• **Work order**: Whichever lines include the word "Choose", copy them as they appear in the data.

• **Extracted material**:
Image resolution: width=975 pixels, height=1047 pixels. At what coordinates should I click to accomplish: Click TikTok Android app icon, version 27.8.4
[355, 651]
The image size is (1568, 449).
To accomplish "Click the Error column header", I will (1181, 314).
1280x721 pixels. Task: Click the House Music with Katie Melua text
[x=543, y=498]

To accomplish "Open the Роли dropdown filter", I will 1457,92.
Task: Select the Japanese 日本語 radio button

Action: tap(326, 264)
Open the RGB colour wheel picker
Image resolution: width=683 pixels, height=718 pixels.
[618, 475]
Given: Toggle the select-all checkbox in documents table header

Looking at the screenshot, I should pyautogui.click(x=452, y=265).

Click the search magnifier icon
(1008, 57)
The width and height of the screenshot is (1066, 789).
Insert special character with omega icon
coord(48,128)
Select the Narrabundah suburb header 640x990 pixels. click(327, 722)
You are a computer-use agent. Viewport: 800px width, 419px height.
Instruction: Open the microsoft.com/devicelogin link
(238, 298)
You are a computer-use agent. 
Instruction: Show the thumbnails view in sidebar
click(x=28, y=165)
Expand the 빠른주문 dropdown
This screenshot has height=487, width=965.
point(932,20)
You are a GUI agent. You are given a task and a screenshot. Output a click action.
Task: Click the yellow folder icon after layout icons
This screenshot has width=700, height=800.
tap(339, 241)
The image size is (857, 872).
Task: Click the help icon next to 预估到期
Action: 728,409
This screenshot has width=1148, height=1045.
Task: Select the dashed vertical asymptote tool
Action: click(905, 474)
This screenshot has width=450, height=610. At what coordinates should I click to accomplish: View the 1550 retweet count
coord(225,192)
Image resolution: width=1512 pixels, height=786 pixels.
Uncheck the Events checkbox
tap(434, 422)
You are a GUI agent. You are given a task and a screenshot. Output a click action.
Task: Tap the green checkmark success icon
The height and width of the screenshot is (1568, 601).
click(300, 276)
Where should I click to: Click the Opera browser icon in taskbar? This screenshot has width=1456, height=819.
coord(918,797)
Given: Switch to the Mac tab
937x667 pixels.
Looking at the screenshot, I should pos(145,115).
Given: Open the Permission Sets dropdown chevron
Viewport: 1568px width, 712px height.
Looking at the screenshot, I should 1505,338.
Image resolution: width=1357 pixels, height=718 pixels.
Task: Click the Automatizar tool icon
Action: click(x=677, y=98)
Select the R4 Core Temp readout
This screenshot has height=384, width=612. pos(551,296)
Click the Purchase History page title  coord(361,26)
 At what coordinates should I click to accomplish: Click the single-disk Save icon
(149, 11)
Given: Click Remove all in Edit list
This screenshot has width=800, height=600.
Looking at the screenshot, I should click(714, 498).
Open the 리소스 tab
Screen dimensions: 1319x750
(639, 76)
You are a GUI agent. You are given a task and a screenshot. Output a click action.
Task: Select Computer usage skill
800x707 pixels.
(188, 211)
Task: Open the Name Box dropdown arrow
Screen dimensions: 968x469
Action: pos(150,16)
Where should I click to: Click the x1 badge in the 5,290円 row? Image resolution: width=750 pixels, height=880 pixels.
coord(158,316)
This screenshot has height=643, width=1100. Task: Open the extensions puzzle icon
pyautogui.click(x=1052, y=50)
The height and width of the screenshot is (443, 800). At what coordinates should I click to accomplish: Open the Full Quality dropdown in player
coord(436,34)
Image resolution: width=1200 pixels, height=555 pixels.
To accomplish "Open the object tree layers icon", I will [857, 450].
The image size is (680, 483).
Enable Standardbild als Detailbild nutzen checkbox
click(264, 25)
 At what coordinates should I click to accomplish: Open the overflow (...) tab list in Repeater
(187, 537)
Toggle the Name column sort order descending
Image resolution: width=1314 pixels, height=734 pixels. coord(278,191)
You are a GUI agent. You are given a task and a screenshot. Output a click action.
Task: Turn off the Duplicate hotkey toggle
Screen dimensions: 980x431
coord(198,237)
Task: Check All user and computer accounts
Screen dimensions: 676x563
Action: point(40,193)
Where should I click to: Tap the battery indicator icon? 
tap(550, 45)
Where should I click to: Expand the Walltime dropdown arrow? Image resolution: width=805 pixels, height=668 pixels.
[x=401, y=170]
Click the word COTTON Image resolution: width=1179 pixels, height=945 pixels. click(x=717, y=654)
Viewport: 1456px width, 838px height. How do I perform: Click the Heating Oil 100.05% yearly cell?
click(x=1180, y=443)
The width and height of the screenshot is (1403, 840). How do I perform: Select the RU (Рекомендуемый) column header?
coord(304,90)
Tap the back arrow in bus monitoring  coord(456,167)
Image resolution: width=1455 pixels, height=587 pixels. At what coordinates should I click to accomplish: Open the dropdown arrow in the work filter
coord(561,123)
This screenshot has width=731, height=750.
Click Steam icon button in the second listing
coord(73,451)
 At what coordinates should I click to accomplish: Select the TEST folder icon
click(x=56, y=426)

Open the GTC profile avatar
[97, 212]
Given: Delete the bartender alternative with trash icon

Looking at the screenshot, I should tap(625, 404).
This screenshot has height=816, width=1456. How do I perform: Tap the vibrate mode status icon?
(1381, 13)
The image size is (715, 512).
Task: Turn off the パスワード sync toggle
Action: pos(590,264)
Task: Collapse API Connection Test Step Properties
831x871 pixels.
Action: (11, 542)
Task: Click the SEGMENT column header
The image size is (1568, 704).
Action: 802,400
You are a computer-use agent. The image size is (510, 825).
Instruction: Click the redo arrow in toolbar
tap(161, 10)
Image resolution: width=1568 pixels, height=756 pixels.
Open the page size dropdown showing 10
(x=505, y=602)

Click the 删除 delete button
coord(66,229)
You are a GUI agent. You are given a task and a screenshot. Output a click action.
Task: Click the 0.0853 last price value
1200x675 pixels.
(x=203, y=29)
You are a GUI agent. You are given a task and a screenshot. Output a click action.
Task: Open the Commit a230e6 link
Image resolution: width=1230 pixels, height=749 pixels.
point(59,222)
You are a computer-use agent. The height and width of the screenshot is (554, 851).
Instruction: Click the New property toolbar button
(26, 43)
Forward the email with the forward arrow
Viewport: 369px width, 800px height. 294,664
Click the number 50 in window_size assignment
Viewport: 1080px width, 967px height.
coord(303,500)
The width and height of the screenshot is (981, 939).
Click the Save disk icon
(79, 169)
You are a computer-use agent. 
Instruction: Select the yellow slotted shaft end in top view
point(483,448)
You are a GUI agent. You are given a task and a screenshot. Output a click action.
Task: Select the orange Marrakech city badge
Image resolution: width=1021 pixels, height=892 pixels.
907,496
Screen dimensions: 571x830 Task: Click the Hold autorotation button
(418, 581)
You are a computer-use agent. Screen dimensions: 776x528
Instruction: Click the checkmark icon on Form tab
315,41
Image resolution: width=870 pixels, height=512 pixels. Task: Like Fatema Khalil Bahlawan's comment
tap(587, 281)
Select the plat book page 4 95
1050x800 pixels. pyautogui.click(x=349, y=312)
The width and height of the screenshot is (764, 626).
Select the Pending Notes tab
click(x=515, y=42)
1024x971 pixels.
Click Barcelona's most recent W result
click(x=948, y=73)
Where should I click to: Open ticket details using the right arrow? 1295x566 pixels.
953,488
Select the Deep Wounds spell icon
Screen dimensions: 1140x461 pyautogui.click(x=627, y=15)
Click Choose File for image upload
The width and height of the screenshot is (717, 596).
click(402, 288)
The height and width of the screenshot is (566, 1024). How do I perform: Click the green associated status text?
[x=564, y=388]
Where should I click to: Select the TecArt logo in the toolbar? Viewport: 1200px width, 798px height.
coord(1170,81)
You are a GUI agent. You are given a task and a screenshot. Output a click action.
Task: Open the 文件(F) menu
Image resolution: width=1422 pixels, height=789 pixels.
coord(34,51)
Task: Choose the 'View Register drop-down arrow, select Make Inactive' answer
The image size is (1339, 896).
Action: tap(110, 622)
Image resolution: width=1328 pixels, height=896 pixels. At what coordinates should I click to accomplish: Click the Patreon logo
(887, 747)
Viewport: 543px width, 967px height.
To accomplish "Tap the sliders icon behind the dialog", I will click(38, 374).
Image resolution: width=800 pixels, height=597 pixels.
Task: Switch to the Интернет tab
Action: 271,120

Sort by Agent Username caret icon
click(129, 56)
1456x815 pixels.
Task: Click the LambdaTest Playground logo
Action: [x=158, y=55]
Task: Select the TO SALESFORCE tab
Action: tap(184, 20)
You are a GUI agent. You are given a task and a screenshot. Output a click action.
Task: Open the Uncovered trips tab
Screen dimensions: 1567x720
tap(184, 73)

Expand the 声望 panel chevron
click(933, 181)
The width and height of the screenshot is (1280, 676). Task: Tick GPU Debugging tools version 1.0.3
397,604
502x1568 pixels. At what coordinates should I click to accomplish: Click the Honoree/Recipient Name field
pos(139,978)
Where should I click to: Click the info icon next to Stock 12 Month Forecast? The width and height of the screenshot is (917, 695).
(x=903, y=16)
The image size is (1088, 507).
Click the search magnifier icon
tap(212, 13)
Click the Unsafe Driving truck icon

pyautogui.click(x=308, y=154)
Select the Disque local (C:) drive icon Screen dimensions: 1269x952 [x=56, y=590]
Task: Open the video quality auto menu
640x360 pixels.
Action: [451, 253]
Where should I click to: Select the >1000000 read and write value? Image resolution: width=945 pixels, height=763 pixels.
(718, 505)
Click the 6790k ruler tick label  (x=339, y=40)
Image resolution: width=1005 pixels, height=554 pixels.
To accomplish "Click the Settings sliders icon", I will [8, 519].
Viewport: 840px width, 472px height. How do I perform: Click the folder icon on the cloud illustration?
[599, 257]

• **Output for this task**:
Click Choose File for image upload
Task: Choose the 'View Register drop-down arrow, select Make Inactive' answer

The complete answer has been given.